** Exercise materials follows **
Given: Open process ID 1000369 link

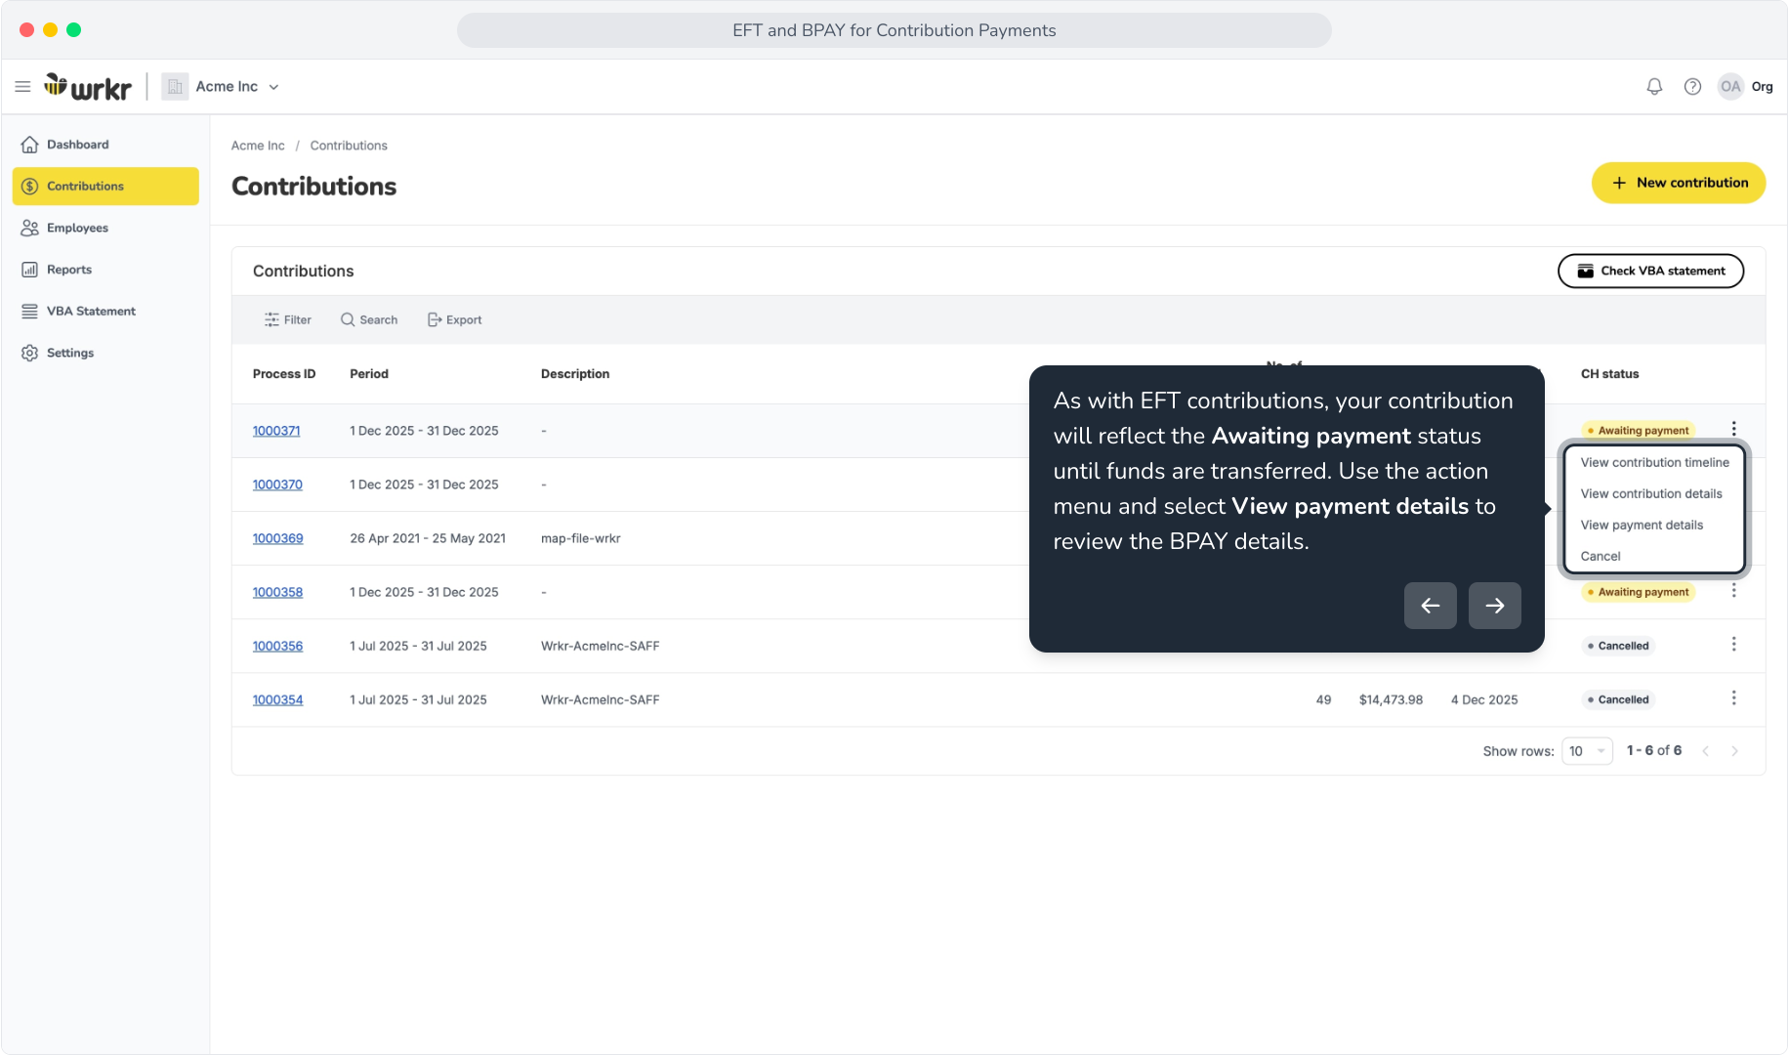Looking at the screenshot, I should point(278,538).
** End of Exercise materials **
** Exercise materials follows **
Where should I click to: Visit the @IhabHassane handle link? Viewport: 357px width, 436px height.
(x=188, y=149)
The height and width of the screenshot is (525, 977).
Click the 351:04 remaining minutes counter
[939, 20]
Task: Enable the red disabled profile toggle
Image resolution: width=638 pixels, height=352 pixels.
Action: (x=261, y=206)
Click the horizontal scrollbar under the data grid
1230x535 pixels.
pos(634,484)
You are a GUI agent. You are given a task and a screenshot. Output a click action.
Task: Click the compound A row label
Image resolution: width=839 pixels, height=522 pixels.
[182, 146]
** End of Exercise materials **
Set down, exactly as they appear above, all lines from the one that has "Where should I" down to the one that has "Task: Enable the red disabled profile toggle", including those two and no others.

Where should I click to: Visit the @IhabHassane handle link? Viewport: 357px width, 436px height.
(x=188, y=149)
The height and width of the screenshot is (525, 977).
Click the 351:04 remaining minutes counter
[939, 20]
Task: Enable the red disabled profile toggle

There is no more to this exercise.